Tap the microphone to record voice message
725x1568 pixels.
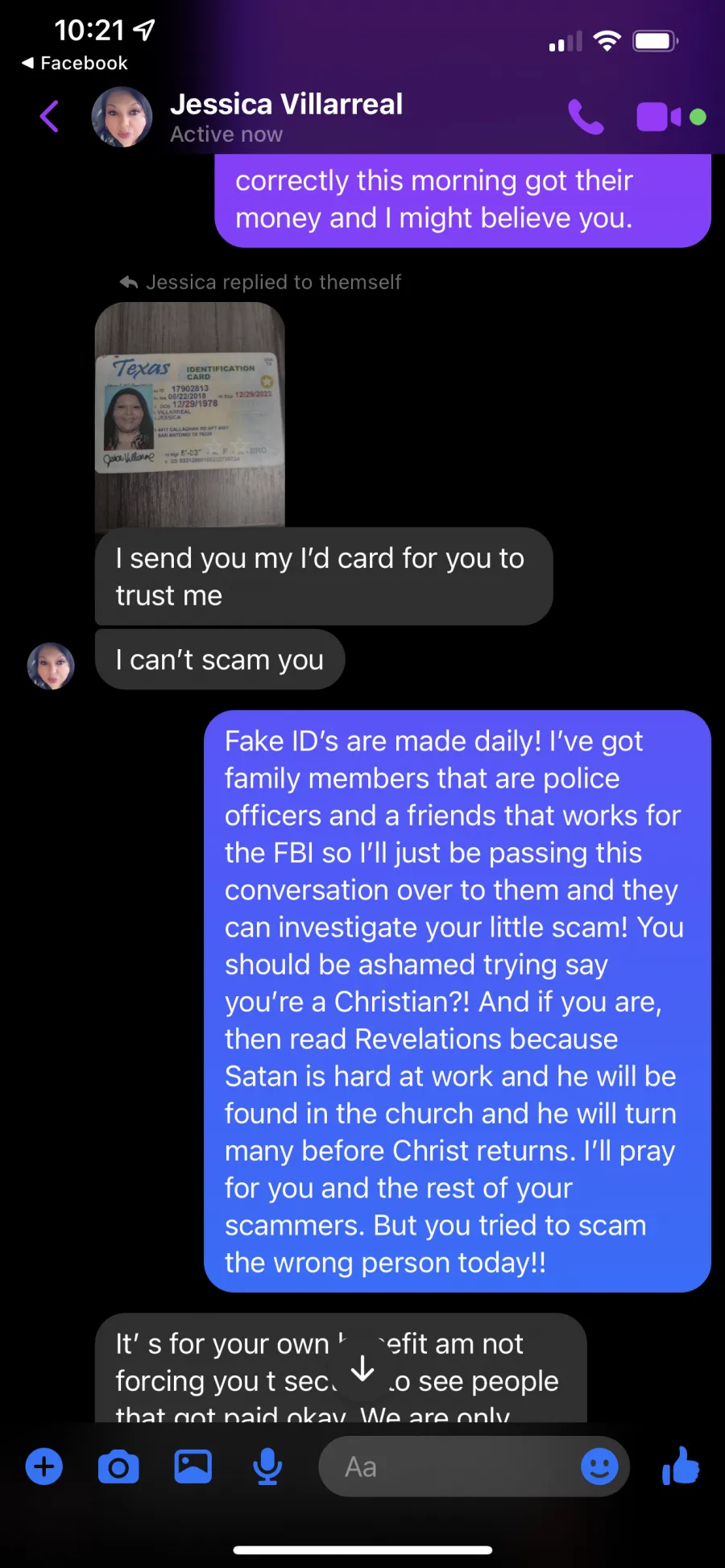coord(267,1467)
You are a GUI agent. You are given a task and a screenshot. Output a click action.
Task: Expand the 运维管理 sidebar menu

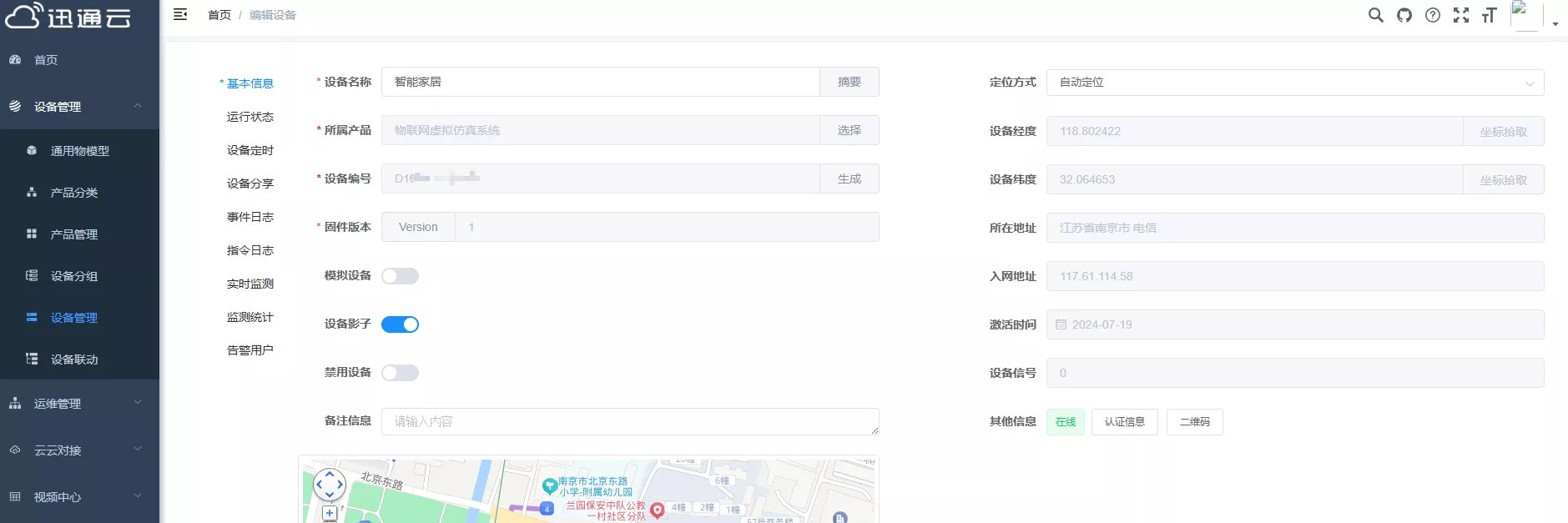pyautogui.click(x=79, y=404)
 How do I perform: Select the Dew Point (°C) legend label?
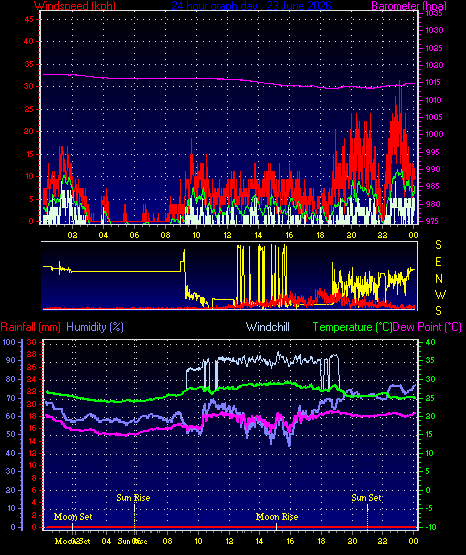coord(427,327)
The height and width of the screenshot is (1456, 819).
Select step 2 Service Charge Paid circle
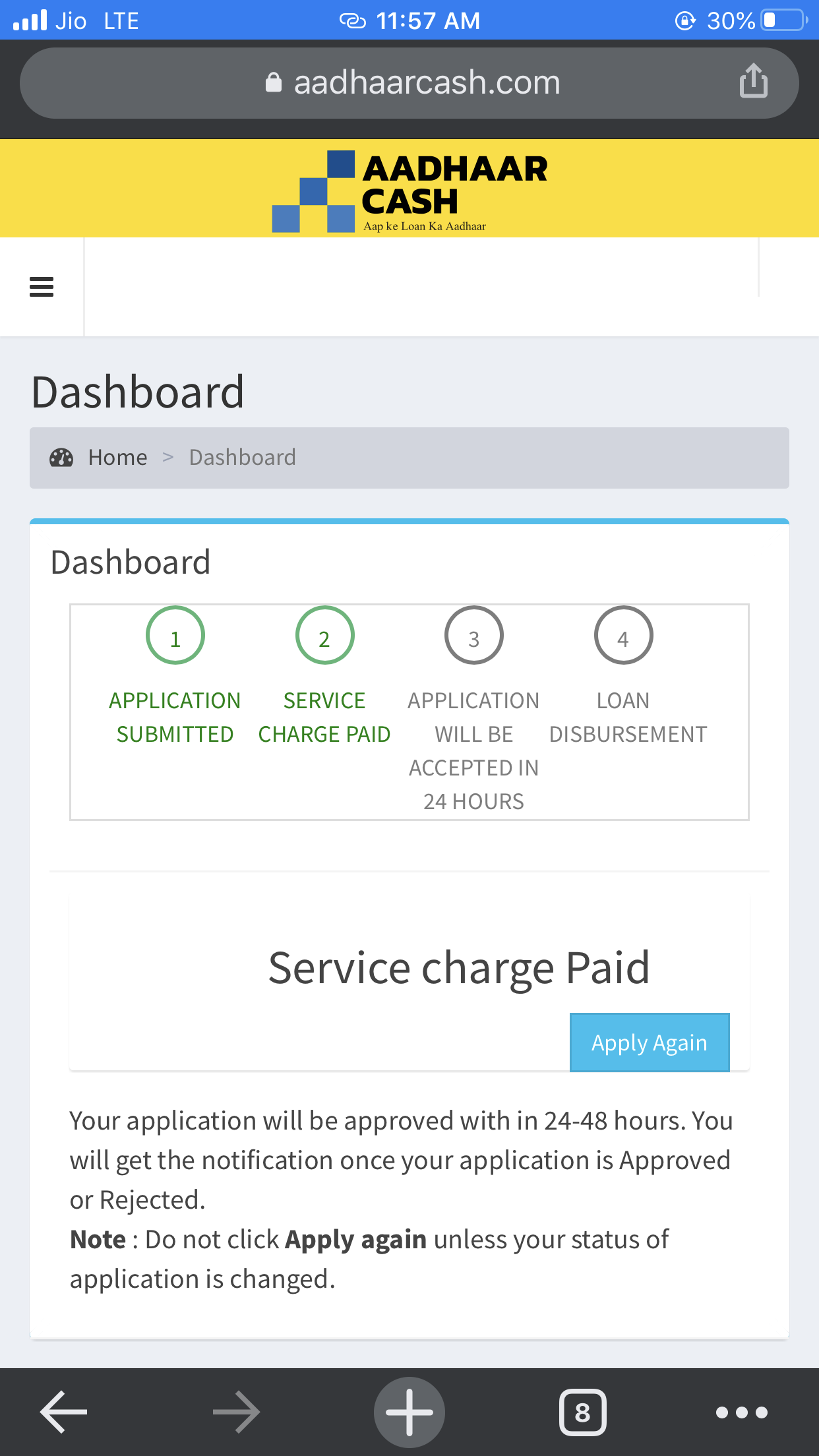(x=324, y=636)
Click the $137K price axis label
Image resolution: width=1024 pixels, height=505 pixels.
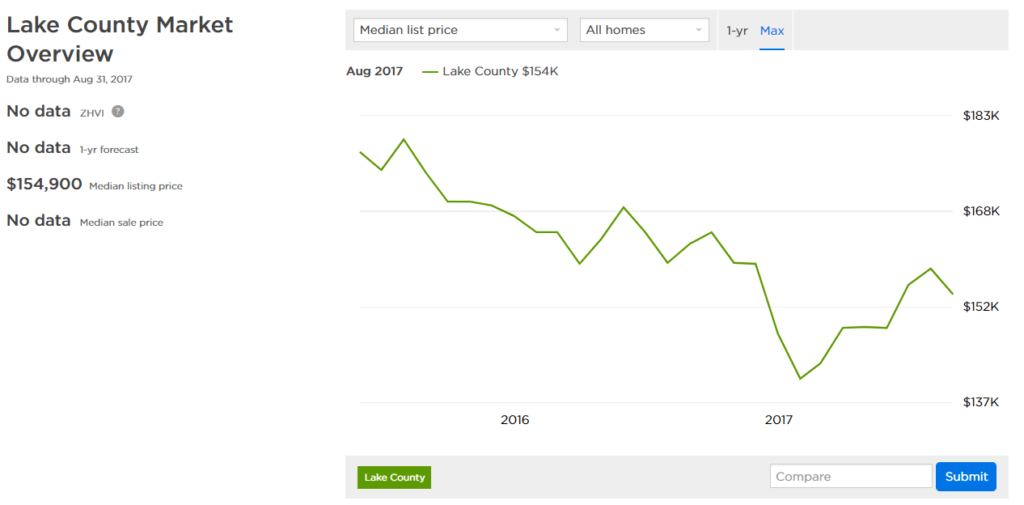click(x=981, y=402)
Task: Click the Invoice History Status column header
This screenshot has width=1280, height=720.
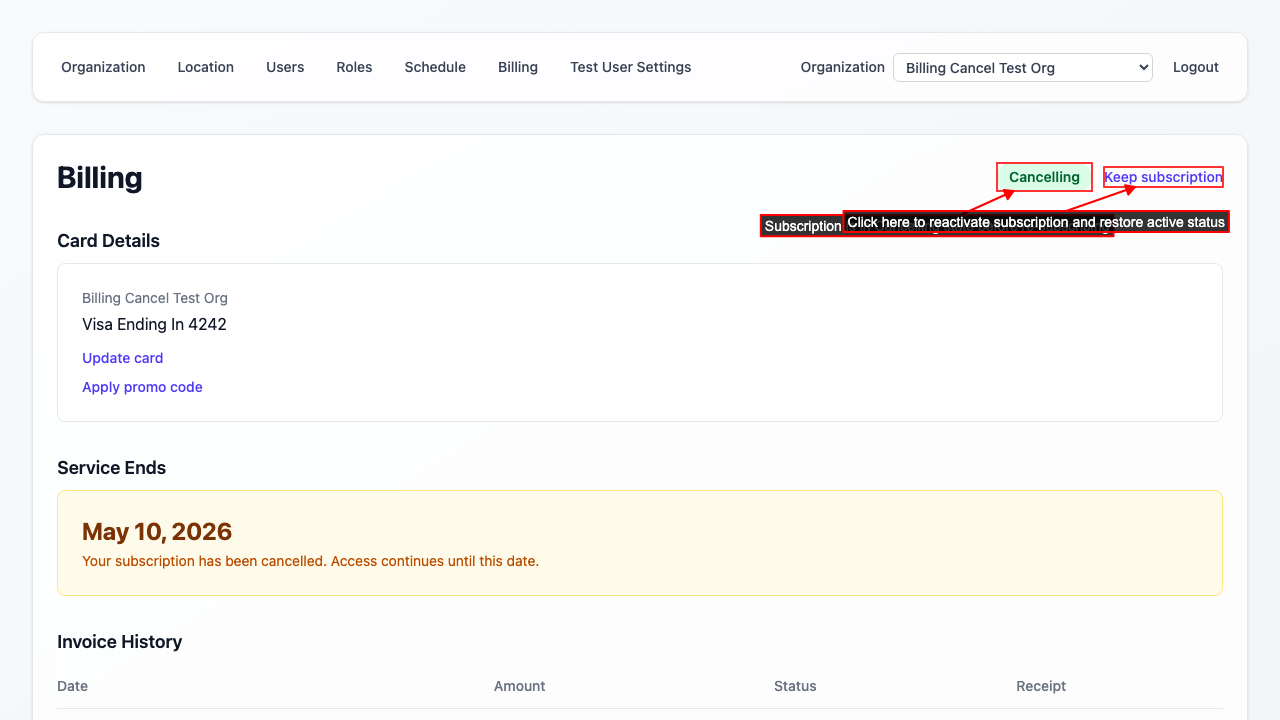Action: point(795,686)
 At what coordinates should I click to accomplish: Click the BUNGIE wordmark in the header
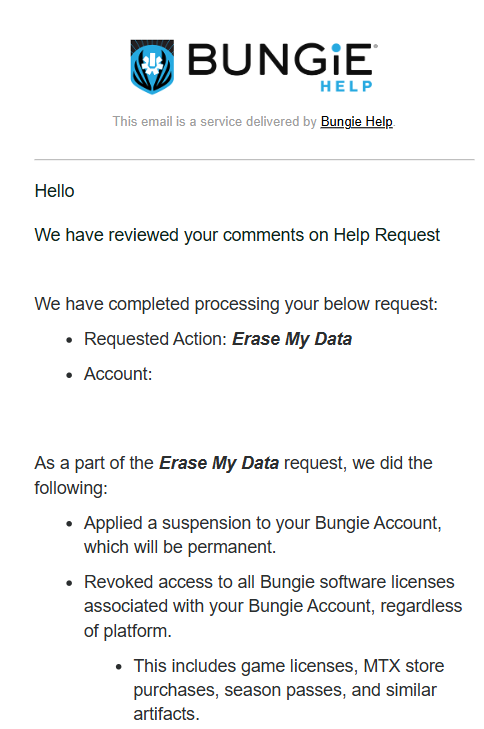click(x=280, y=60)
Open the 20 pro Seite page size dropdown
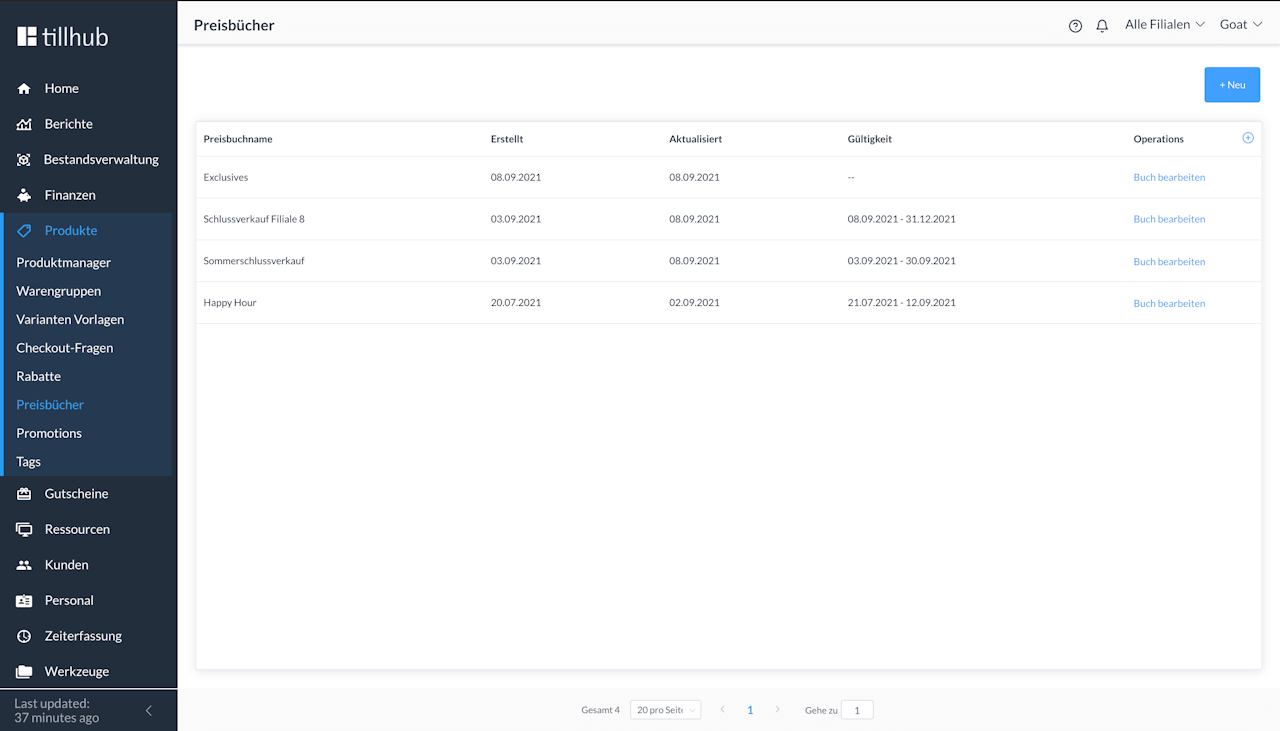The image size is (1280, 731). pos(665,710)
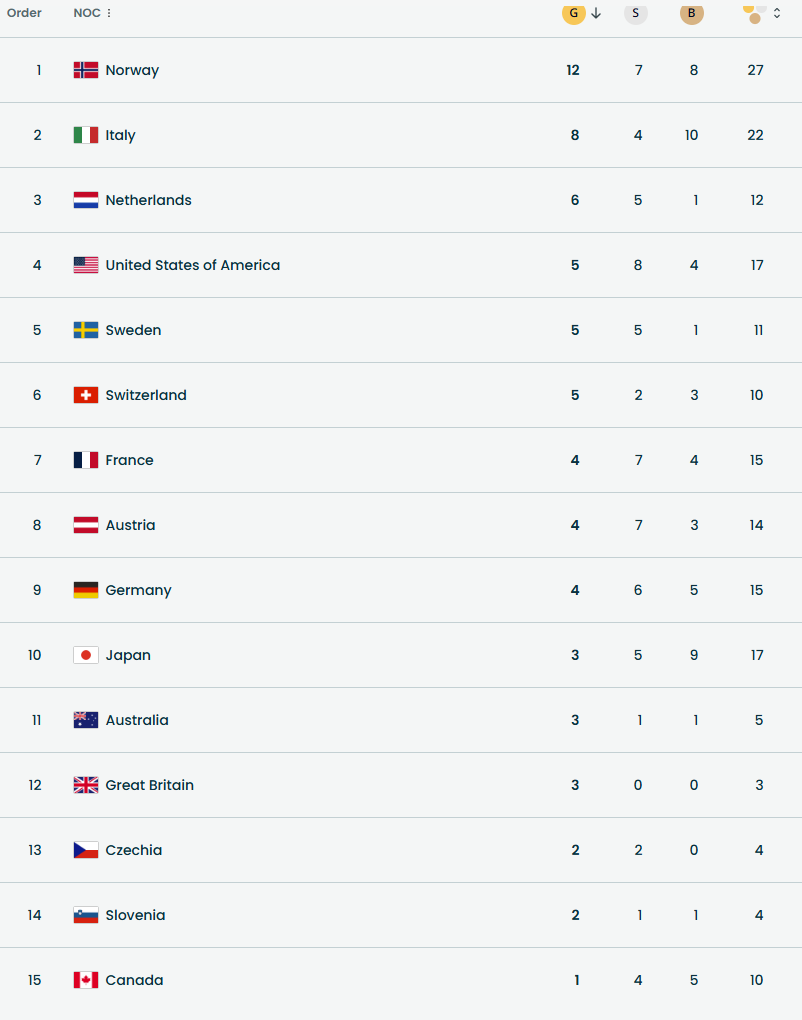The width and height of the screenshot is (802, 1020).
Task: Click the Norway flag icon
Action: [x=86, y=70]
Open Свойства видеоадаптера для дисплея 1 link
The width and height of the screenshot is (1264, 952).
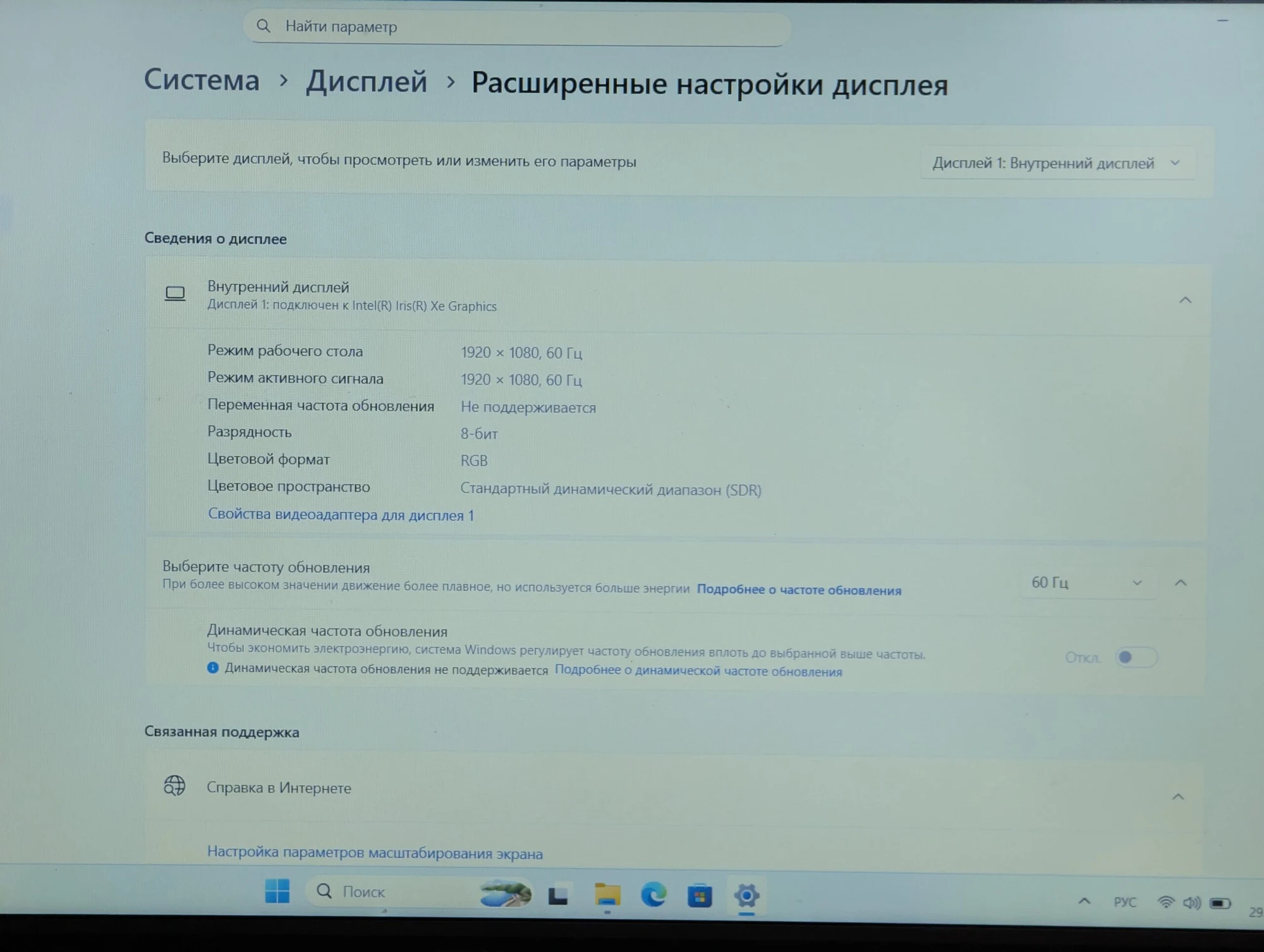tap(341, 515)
──────────────────────────────
What you will do:
Turn the stretch from the line containing "Task: Click the Invoice" through the end of the records into a Markdown table with the columns Row and Content, numbering each line and skipping blank lines. Leave the pictures out of the table.

The reply:
| Row | Content |
|---|---|
| 1 | Task: Click the Invoice History Status column header |
| 2 | This screenshot has width=1280, height=720. |
| 3 | Action: point(795,686) |
| 4 |  At what coordinates should I click to accomplish: Click the BUNGIE wordmark in the header |
| 5 | click(x=280, y=60) |
| 6 | Open the 20 pro Seite page size dropdown |
| 7 | The image size is (1280, 731). pos(665,710) |
| 8 | The width and height of the screenshot is (802, 1020). |
| 9 | Task: Click the Norway flag icon |
| 10 | Action: [x=86, y=70] |
| 11 | Open Свойства видеоадаптера для дисплея 1 link |
| 12 | The width and height of the screenshot is (1264, 952). |
| 13 | tap(341, 515) |